I’m sure I am not alone in this, but there is hardly a day that passes that I don’t ask myself if what I’m doing is important, if it matters– great ideas fall flat, inspiration dries up, paintings look trite or gaudy, or they don’t happen at all.
It’s easy to worry too much about grandeur, and since art is meant to be seen, easy to get to caught up in how it is seen. Why do it at all? I think it’s because I can. Because creating new work leaves physical evidence that I am in touch with the world around me, responding to it, needing it, part of it. It’s not because I have something magical to impose upon it, but that I can, however imperfectly, participate in it.
Why. The fact that there are so many divergent answers speaks to the richness of the concept itself. But always, there seems to be this idea of connection– to others, to oneself. In a world where we can so often feel like a Walker Percy protagonist– isolated, floating around in ideas, art connects us to the present, the past, ourselves, and one another. Like a pencil tied to the end of a balloon, or maybe just the string between the two, it can keep us from drifting off into nowhere by anchoring us to something or someone.

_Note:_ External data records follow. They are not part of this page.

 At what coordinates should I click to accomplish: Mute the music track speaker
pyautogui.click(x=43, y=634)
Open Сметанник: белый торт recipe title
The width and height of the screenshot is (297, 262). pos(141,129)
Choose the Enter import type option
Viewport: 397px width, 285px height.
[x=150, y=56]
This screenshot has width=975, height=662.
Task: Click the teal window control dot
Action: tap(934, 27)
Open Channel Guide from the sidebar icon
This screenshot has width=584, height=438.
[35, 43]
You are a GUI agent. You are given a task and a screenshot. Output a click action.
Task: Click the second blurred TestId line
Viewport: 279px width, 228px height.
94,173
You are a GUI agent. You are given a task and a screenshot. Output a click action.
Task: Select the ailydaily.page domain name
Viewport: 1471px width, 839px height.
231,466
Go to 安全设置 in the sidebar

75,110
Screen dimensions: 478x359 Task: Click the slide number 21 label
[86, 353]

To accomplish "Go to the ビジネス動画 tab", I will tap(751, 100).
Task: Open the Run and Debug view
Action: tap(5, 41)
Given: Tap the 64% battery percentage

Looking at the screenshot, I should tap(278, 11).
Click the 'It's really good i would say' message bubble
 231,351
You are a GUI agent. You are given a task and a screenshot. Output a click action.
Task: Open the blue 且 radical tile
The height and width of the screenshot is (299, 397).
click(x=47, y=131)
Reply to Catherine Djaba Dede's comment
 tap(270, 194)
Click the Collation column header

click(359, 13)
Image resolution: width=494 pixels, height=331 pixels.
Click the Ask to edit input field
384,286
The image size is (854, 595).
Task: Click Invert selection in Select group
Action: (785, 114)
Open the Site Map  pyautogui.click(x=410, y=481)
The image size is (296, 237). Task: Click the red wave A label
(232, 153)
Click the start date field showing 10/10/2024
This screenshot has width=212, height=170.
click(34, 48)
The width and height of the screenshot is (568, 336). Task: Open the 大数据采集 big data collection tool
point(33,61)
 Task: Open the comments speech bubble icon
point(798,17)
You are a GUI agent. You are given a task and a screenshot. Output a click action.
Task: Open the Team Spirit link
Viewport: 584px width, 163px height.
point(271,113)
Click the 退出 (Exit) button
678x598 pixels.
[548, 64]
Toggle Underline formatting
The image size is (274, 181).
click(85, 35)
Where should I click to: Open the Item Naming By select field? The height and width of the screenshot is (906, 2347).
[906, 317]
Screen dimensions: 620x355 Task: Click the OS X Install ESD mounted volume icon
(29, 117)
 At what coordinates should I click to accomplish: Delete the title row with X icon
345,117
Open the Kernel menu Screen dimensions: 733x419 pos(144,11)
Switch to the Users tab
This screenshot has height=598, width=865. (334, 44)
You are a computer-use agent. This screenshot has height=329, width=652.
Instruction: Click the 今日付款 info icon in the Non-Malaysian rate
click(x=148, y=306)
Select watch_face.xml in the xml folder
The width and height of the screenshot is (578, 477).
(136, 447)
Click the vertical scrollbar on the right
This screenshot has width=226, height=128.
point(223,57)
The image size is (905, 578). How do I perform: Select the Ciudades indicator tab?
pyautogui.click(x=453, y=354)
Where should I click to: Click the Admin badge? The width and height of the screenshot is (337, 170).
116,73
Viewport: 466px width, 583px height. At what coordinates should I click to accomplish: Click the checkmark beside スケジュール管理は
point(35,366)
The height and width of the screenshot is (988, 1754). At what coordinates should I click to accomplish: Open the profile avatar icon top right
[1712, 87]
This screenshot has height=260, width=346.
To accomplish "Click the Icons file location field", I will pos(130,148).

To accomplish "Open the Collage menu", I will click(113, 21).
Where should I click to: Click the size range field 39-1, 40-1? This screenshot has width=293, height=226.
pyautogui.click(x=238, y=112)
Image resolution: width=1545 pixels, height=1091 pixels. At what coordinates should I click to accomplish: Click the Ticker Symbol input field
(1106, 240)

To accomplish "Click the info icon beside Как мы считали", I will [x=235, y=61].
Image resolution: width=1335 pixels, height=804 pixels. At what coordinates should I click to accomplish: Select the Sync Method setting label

I’m going to keep thinking about this elusive, simple, complicated “why?” but for now I will leave you with a few of the answers I received in my last post:
“The art on our walls stimulates my imagination. I either imagine being in the scene or wonder about the lives of the people in the painting, or if it is a painting we bought on vacation, I daydream about the trip. Some of our paintings are old friends now.”
“Art: I make it, I study it, I buy it, and I love it. Why? You are right Denise, it is a very good question. For me, I think the answer is simple though. Art is the embodiment of passion for living… in sound, image, form. I “feel” deeply and, when art touches that, it is a part of me.”
“Making art & enjoying art brings about many emotions. Without it I would not be complete. It fills me in a way that nothing else can.”
“I don’t make art like you do, but I do in other craft/sewing projects. It’s an escape for me. Taking on 2 new crafty techniques in the next 2 weeks.”